GIVEN DATA:

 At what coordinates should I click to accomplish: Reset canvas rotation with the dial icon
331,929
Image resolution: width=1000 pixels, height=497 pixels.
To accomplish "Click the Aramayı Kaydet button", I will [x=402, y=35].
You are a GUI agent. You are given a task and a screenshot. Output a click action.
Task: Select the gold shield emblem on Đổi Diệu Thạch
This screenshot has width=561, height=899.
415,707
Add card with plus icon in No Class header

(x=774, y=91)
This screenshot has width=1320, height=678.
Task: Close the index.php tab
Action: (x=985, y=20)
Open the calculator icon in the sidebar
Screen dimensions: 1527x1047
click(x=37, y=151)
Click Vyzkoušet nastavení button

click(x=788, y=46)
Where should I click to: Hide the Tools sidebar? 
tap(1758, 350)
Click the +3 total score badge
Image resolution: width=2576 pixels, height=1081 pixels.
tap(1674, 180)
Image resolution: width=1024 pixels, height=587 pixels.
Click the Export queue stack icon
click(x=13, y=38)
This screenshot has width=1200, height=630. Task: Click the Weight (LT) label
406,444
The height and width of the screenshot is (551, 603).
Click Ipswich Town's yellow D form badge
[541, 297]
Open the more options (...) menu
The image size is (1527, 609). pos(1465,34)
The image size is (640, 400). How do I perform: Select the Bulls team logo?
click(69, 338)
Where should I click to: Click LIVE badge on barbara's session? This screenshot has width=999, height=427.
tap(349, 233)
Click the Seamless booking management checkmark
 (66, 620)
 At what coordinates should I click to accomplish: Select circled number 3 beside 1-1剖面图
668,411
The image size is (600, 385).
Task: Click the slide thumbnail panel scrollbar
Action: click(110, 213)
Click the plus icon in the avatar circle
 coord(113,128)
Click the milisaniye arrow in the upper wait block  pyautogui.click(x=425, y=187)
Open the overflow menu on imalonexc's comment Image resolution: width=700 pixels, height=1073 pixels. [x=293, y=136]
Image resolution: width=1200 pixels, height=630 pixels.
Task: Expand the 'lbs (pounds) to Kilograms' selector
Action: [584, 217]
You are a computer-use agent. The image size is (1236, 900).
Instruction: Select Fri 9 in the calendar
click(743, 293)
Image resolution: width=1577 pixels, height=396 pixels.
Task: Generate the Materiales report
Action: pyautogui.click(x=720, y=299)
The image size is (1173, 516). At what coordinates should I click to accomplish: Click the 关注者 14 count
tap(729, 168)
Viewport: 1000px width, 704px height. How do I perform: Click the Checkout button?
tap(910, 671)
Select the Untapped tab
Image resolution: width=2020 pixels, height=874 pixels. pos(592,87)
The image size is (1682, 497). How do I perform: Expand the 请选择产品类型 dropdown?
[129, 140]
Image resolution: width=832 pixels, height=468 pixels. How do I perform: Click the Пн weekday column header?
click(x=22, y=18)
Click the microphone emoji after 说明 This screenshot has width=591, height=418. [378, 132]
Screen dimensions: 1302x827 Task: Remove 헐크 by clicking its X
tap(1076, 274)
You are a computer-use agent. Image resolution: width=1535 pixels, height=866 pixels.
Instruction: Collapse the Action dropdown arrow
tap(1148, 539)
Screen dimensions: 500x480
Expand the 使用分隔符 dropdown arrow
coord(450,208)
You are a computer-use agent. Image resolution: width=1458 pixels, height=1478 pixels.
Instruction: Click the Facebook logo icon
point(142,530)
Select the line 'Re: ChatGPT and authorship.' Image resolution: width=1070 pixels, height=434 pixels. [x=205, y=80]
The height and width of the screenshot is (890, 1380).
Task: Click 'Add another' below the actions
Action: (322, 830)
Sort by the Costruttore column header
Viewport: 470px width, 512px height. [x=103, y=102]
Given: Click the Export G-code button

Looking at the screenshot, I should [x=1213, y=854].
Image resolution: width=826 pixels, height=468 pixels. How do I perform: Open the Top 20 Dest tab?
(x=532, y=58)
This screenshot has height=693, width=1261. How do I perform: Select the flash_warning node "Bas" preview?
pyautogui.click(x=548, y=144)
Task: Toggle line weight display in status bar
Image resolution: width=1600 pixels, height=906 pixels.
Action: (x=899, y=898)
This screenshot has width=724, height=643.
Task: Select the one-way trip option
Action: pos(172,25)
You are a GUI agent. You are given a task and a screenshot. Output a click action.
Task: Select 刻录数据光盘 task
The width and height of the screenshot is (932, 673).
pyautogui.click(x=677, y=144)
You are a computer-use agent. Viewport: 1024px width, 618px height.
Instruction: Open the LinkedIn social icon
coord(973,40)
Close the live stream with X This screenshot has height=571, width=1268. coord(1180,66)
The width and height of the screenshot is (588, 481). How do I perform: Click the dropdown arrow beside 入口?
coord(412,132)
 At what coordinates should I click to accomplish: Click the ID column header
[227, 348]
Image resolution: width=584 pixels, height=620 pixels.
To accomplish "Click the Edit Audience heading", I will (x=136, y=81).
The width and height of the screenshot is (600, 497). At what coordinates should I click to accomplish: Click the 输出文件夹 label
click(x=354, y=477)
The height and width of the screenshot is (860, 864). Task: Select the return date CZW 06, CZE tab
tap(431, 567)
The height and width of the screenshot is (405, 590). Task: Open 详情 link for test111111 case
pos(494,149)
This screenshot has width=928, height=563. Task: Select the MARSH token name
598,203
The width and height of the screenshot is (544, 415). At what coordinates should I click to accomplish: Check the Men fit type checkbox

YOUR INSTRUCTIONS: Work through the entries, filtering for the string "will", and copy each line that holds it.

ANSWER TO THE EXERCISE:
To accomplish "Click the Aramayı Kaydet button", I will [x=402, y=35].
To accomplish "Click the Edit Audience heading", I will (x=136, y=81).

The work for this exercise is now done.